Coelho's placebo has racked up impressive sales in Brazil and Europe. Americans should flock to it like gulls.

Coelho is a Brazilian writer with four books to his credit. Following Diary of a Magus (1992—not reviewed) came this book, published in Brazil in 1988: it's an interdenominational, transcendental, inspirational fable—in other words, a bag of wind. 

 The story is about a youth empowered to follow his dream. Santiago is an Andalusian shepherd boy who learns through a dream of a treasure in the Egyptian pyramids.
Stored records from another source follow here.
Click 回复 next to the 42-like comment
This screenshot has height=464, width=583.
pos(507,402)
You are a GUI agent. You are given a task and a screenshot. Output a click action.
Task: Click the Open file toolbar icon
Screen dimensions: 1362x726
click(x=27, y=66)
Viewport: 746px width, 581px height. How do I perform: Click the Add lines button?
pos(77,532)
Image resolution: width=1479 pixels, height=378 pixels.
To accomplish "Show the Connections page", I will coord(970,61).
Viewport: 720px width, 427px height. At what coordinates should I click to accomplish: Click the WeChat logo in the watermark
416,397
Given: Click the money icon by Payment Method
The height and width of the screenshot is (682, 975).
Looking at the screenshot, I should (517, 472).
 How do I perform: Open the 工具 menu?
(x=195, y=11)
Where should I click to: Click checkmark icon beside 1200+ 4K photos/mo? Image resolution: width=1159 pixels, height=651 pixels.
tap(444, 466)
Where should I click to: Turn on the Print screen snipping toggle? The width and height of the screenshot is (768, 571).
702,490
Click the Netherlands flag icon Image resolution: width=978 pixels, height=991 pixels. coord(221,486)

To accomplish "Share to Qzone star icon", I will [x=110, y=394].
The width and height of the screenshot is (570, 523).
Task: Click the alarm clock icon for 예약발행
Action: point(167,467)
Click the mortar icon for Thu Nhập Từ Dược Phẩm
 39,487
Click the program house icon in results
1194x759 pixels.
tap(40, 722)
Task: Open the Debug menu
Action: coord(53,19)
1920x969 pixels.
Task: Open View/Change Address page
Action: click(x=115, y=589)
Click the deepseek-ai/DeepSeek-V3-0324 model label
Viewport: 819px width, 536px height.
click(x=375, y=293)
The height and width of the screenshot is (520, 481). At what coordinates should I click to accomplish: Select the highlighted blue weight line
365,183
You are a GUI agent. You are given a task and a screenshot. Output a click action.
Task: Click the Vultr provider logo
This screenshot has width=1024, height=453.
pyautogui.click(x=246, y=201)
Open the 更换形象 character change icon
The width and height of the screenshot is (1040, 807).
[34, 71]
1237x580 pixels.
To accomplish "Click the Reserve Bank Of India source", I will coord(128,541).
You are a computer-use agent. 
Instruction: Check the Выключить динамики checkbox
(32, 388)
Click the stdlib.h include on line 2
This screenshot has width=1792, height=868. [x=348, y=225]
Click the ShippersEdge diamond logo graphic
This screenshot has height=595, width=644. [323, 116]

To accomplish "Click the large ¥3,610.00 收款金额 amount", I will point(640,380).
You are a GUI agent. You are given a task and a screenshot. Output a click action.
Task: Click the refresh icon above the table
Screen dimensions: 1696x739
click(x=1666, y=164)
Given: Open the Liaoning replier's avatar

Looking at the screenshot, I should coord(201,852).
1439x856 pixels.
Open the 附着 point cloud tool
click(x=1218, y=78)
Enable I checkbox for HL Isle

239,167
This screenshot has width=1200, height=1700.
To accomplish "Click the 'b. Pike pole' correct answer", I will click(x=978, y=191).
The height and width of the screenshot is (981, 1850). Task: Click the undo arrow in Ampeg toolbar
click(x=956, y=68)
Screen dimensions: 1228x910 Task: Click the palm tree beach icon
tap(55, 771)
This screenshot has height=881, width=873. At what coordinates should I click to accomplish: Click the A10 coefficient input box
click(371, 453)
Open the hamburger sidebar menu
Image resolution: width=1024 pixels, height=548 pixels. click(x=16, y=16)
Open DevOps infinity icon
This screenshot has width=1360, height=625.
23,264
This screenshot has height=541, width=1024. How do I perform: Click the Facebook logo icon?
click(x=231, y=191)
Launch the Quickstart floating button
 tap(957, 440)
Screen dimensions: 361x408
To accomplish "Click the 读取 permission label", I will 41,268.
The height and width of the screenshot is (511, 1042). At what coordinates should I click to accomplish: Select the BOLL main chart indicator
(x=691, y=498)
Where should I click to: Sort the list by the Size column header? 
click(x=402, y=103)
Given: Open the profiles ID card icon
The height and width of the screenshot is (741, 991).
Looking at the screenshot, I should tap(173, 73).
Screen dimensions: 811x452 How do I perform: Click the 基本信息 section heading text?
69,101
An old man, the king of Salem, the first of various spiritual guides, tells the boy that he has discovered his destiny: "to realize one's destiny is a person's only real obligation." So Santiago sells his sheep, sails to Tangier, is tricked out of his money, regains it through hard work, crosses the desert with a caravan, stops at an oasis long enough to fall in love, escapes from warring tribesmen by performing a miracle, reaches the pyramids, and eventually gets both the gold and the girl. Along the way he meets an Englishman who describes the Soul of the World; the desert woman Fatima, who teaches him the Language of the World; and an alchemist who says, "Listen to your heart" A message clings like ivy to every encounter; everyone, but everyone, has to put in their two cents' worth, from the crystal merchant to the camel driver ("concentrate always on the present, you'll be a happy man"). The absence of characterization and overall blandness suggest authorship by a committee of self-improvement pundits—a far cry from Saint- Exupery's The Little Prince: that flagship of the genre was a genuine charmer because it clearly derived from a quirky, individual sensibility. 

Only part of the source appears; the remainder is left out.